Economically, we are living in a harsh world. We are in the midst of a general recession, a world-wide decline in commercial activity. The prizes open to us are few. We have to strive to win them. The world won’t buy our goods because they are British—but only because it thinks they are the best. We can recognise this truth or bury our heads in the sand. At last year’s Election, the people chose truth and rejected illusion: they voted for reality and banished yesterday’s dreamworld….

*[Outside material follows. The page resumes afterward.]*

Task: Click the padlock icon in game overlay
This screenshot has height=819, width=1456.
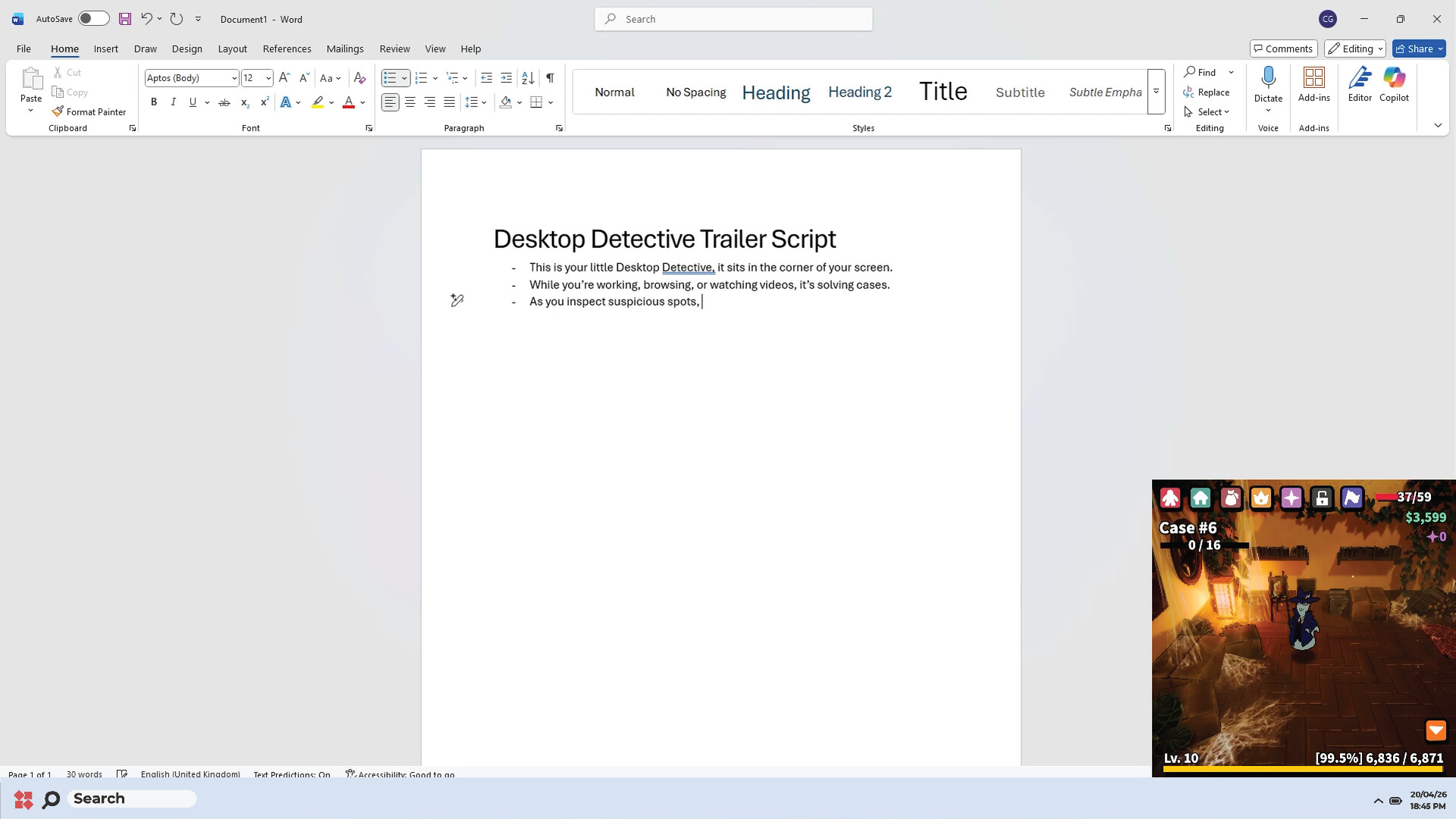Action: (x=1322, y=498)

There is a struggle ahead, though not, perhaps, as dramatic as some people would like to think. But no danger confronts us which it is beyond the power of this nation to overcome. What an amazing thing is our United Kingdom. Here we have the Welsh, the English, the Scots and the people of Ulster, each proud of their origin and concerned for their posterity; each regarding themselves, in some ways, as a separate cultural entity, but all combining to form a British nation with a British patriotism. It is that patriotism which has carried us through far sterner days than these and which is going to bring us once more, through toil and mutual trust, to a new and splendid future.

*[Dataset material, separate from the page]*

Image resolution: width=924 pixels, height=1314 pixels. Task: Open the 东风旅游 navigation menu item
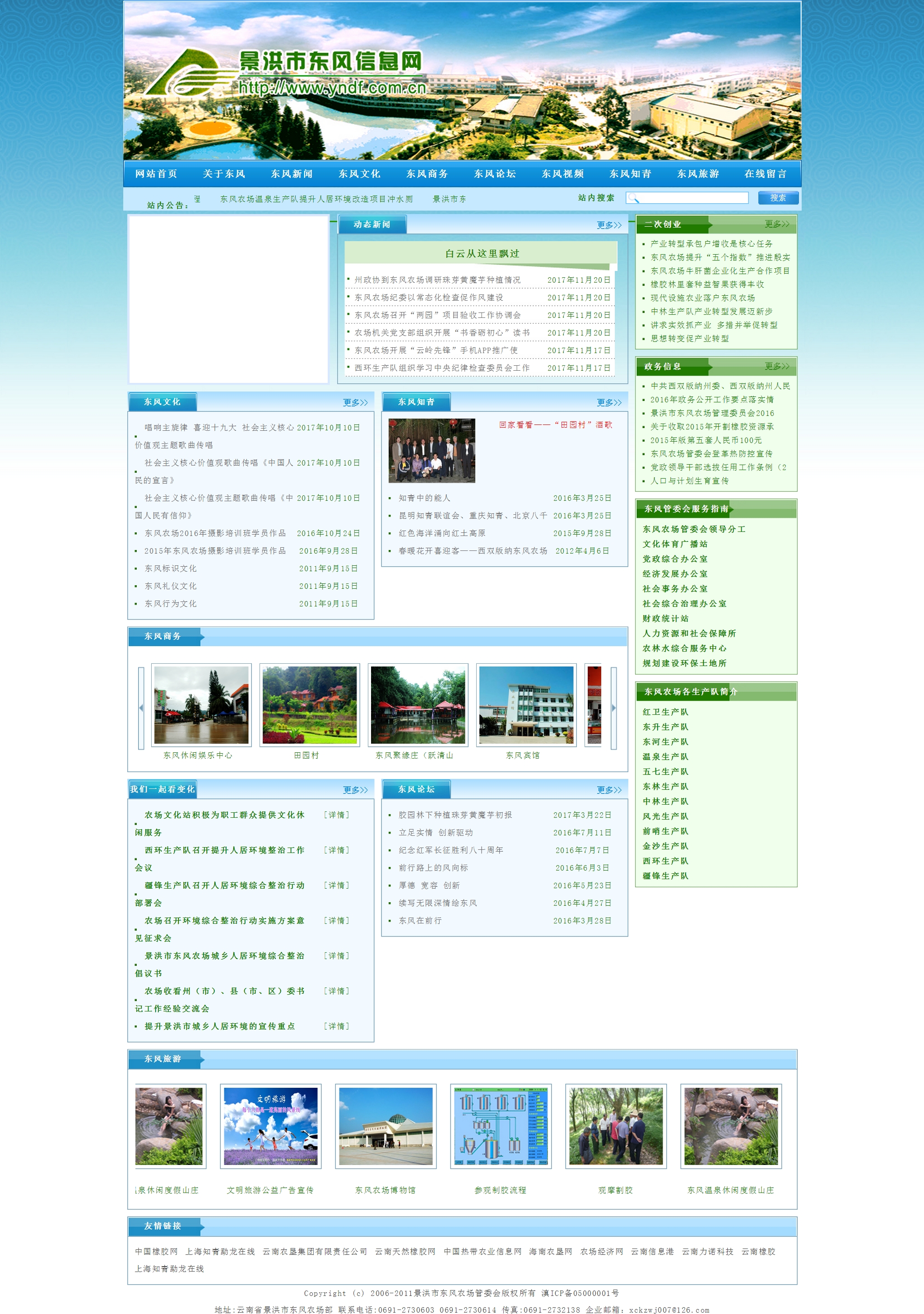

A verdict on the condition of industrial Wales today

A verdict on the condition of industrial Wales today depends on the viewpoint. From the outside, looking in, its progress since the war has been phenomenal. From the inside, looking out, the foundations seem not wholly secure, the future prospects patchy and unsettled.

History makes faith difficult. Middle-aged men in South Wales have the memory of the lean post-war years in their blood stream. Prosperity to them is likely to seem eternally precarious, with every minor check to growth appearing as a major threat. Older men remember that South Wales has been prosperous before and that the roaring, free-spending years before and after the First World War went down into the abyss of the thirties. What has happened once can happen again.

The Guardian, 18 Feb 1965

We shall see crowds from all directions making their way to Ninian Park to hoot and brawl like a lot of wild savage

‘We are drawing very close to the football season, when old and young get infected with a disease known as football fever. We shall see crowds from all directions making their way to Ninian Park to hoot and brawl like a lot of wild savages. As a sport football is very fine, but to think of the thousands that go simply to watch 22 men kick a ball about makes one wonder how these football enthusiasts get any sense of responsibility. What is our future generation going to be like? Not only is football the danger. As soon as a match is finished a great number of football supporters make headway for a public house to disgrace themselves and the country the live in. I trust the day will come when professional football and public houses will be a thing of the past. PRO, BONO, PUBLICO, Cardiff.’

Letter to the South Wales Echo, 20 August 1925.